Letters of protest began to flow into the tiny Odessa post office. An official of the Colorado State Bureau of Child and Animal Protection wired Sheriff Reeder Webb that roping rabbits was a crime in that state, punishable by a $500 fine and two years in jail. A letter signed by 21 residents of another state demanded that rabbit roping be eliminated as inhumane and demoralizing. The rodeo sponsors could not understand how an event that was impossible could be inhumane, but they did understand they had struck a bonanza of newspaper space, and their next move was to join the irate letter writers. The heretofore ignored jackrabbit was a page-one feature for several days, the center of a national controversy, praised and protected by friends it never knew it had.

Undeterred by attacks, the Legion proceeded with plans for the rabbit roping. Sheriff Webb and a number of the cowboy members contrived a trap in the rangeland southeast of town. Their bowlegs proved a curious handicap but eventually the cowboys corralled a dozen jackrabbits and herded them triumphantly to the rodeo grounds. Significantly, not a single one of the rabbits was captured with a rope.

Surprisingly, for an event every West Texan realized was preposterous, there was no shortage of challengers for the wily jacks. One published estimate calculated that 75 contestants paid the entrance fee and prepared to become the world's first rabbit-roping champion. An oldtimer still around Odessa in 1968 recalled that although the entries included "a lot of new people...those oil-field people" they also included some very competent cow punchers like "the Duncan boys" from Pecos and some veteran hands from Fort Stockton.

Rodeo day dawned good and hot and the crowd began assembling early around the lake north of town. (It should be noted here that in West Texas the word "lake" does not necessarily denote a body of water.) The natural amphitheater was surrounded by a quarter-horse track and equipped with such traditional trappings as chutes and corrals. Also with the very first rabbit-roping arena—an area approximately the size of a suburban living room, fenced in by chicken wire.

Sheriff Webb opened festivities astride a striped-legged cow, and after the usual flurry of bronc riding and calf roping the great rabbit-roping event began. The first roper stepped gingerly into the pen. Admittedly, he had no tradition or experience to call upon. After one jackrabbit and then a second and finally a third had flashed by him he stepped back out, embarrassed. This left the second roper, with no more experience and tradition than the first had had.

As the crowd jeered, cowboy after cowboy stood uncomfortable and helpless while the furry frustrating animals skipped around them.
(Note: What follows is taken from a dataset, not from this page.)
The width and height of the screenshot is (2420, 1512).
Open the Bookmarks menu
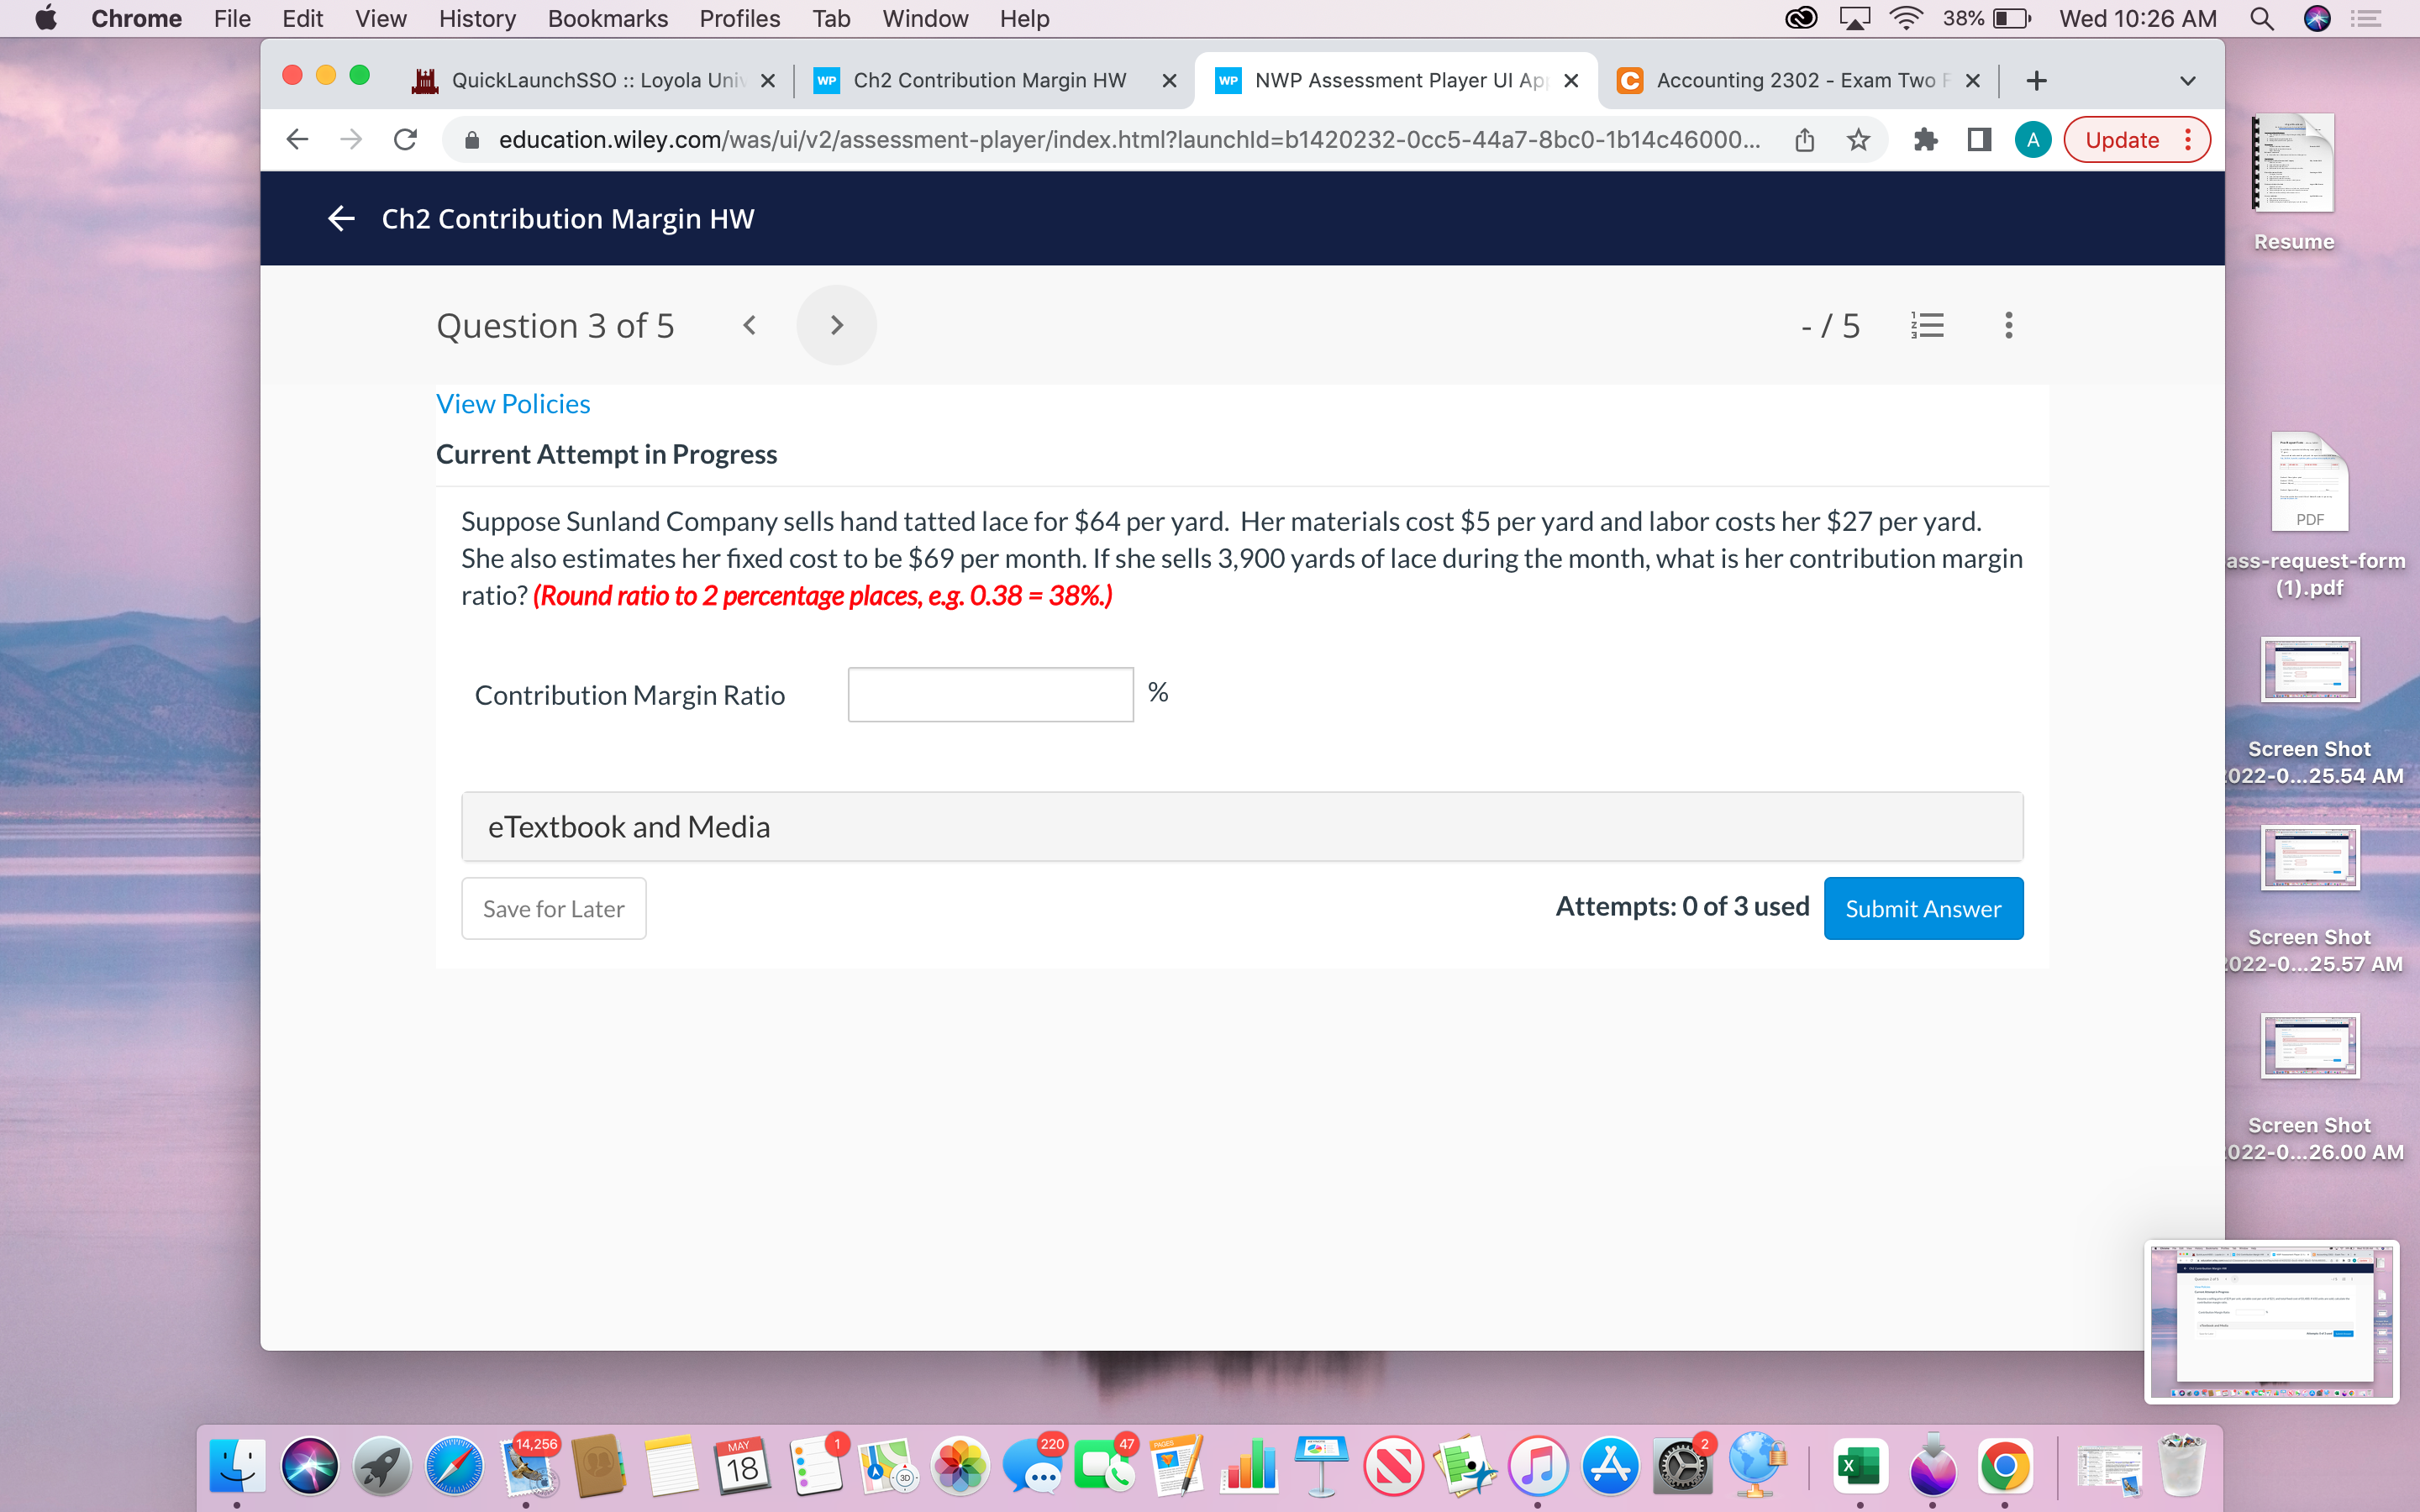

At first the punchers relied on their old skills with the rope but as their attempts failed they became desperate and were reduced to blind luck, hoping a hopping jackrabbit might blunder into their loop.

Some say not a single jackrabbit was ever roped, others that the sheriffs from Mentone and Pecos were successful and that a number of women captured prizes with their bare hands—thus qualifying as history's first jackrabbit bulldoggers.

Rabbit roping was finished forever as a rodeo sport at that time and in that dusty place. The arena, far from being declared a site of historic interest and marked with a permanent monument, is now occupied by the Shadows Night Club and the Navajo Freight Lines. An odd and ugly little statue of a jackrabbit, across the street from the Chamber of Commerce building, does commemorate the event and provides a keen place for today's drugstore cowboys to scratch their initials.

Reeder Webb, the rough and tough sheriff, retired from law enforcement many years ago. He lives around the corner from the jackrabbit statue in a white frame house on Sam Houston Street.

"People around here didn't pay any attention to the rabbit roping," he says. "It was people away off, and newspapers. A bunch of silly Easterners tried to raise hell, but it was ignorance on their part. They didn't know what they were doing. Not one time in a hundred thousand could you catch a jackrabbit with a rope. It'd be like roping quail."

Like roping quail. Now there's an idea.